Was Hans-Georg Maaßen mit Winnetou verbindet

Eine Kolumne von Thomas Fischer

Ob albernes Kinderbuch oder Kommentar zum Grundgesetz: Ist es richtig, Bücher und Autoren aus dem Sprach- und Denkraum tilgen zu wollen?

Indianer

Wer von Ihnen, sehr geehrte Leser, den Film »Karl May« von Hans-Jürgen Syberberg (1974; 187 Minuten) gesehen hat, wird sich vermutlich an die wunderbare Szene erinnern, in welcher der Protagonist nach eines weiteren Radebeuler Tages Müh’ sich so hoffnungsvoll wie tiefenpsychologisch verstrickt in das von Federkissen quellende Ehebett begibt und der dort schon schlummerbereiten Liebsten mitteilt: »Heute ist unser Winnetou gestorben«. Sodann umarmen sich die Liebenden, Winnetou inside, auf das Berührendste und opfern dem toten Freund ihre Tränen.

Das ist, wenn Sie möchten, selbstverständlich nichts wert. Gleichwohl könnte man es unter Gesichtspunkten der Kunst als solcher einmal bedenken, was ja den Winnetou-Kollegen Prinz Eisenherz, Superman, Ronja Räubertochter und Lukas Lokomotivführer auch gern zuteilwird.

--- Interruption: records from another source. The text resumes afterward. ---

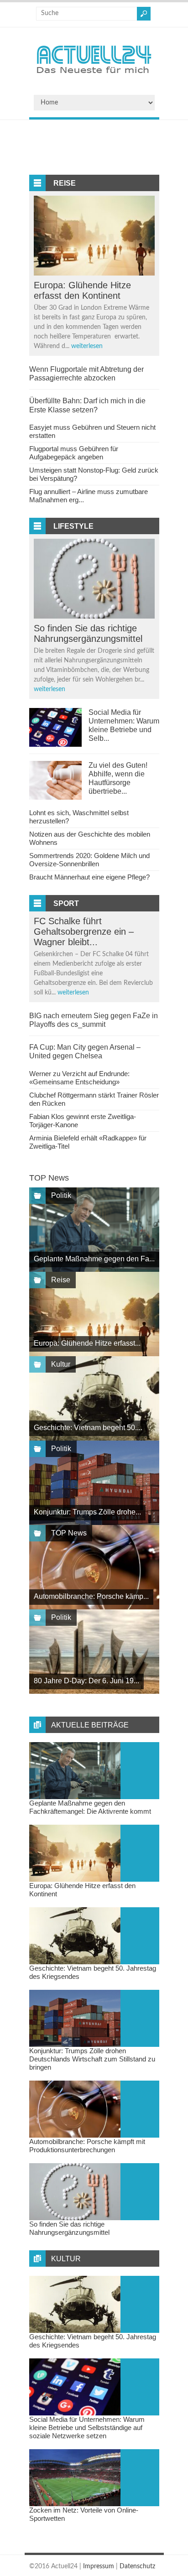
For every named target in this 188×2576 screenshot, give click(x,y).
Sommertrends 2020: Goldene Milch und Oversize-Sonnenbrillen (89, 860)
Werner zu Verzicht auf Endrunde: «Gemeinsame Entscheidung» (79, 1078)
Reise (64, 183)
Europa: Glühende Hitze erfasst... (87, 1343)
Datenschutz (137, 2566)
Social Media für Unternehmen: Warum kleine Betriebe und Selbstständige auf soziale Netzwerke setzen (87, 2427)
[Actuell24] (93, 76)
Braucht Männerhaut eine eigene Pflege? (89, 877)
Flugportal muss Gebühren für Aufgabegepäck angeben (73, 453)
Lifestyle (73, 526)
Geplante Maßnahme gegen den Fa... (94, 1259)
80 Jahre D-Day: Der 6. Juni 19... (86, 1681)
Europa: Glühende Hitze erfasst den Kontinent (82, 290)
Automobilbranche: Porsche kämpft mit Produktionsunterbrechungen (87, 2146)
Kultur (60, 1364)
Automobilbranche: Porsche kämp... (91, 1596)
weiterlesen (87, 346)
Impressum (98, 2566)
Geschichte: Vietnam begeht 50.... (88, 1427)
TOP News (69, 1533)
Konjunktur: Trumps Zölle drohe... (87, 1512)
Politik (61, 1195)
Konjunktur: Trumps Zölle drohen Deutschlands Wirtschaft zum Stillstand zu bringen (92, 2059)
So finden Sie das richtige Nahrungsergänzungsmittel (88, 633)
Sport (66, 903)
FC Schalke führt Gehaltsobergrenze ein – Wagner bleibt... (84, 931)
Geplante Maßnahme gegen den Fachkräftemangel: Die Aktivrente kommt (90, 1807)
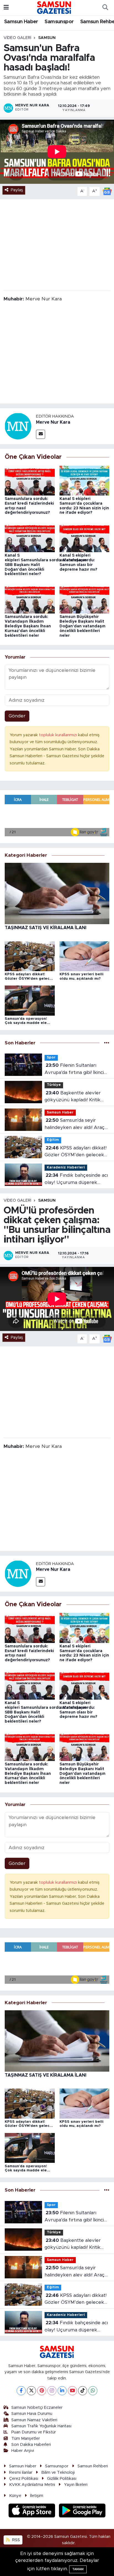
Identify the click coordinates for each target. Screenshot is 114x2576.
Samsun (47, 38)
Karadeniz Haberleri (66, 1167)
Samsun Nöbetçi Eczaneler (37, 2407)
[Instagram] (51, 2390)
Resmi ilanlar (20, 2472)
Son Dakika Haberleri (31, 2445)
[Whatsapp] (92, 2390)
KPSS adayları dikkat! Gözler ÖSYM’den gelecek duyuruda (76, 1152)
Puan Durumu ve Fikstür (33, 2432)
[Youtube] (72, 2390)
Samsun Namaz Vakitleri (34, 2420)
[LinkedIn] (62, 2390)
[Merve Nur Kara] (18, 426)
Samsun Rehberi (92, 2466)
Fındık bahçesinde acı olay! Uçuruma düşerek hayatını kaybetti (76, 1179)
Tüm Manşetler (25, 2438)
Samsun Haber (21, 21)
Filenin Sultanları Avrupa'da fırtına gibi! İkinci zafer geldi (74, 1069)
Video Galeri (17, 38)
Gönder (17, 716)
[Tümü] (106, 1043)
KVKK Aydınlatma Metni (32, 2485)
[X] (31, 2390)
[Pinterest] (41, 2390)
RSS (15, 2540)
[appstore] (32, 2511)
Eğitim (53, 1140)
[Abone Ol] (107, 191)
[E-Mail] (40, 434)
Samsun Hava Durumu (31, 2414)
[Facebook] (21, 2390)
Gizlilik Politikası (61, 2479)
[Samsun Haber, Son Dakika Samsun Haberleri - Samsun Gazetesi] (54, 7)
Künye (15, 2496)
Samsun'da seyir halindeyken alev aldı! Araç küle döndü (75, 1124)
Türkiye (54, 1085)
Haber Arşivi (22, 2451)
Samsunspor (59, 21)
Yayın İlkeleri (75, 2485)
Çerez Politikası (23, 2479)
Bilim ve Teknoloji (58, 2472)
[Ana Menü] (6, 7)
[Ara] (105, 7)
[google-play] (82, 2511)
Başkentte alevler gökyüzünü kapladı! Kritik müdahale (73, 1097)
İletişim (36, 2496)
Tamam (78, 2569)
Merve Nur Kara (53, 422)
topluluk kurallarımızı (58, 735)
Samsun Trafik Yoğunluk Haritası (41, 2426)
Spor (51, 1057)
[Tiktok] (82, 2390)
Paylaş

Der Südseekönig ist, wie wir wissen, nicht mehr mit an Bord, dafür inzwischen aber ein paar rassereine Elben sowie jede Menge kampfstarke Amazonenkriegerinnen.

Karl Mays Figuren waren durchaus erträglich, wenn man sie mit dem Tiger von Eschnapur vergleicht

Man kann auch »Old Shatterhand vor Gericht« von Jürgen Seul (2009) lesen, die ebenso berührende wie entnervende Geschichte des Scheiterns eines früh Verzweifelten an sich selbst.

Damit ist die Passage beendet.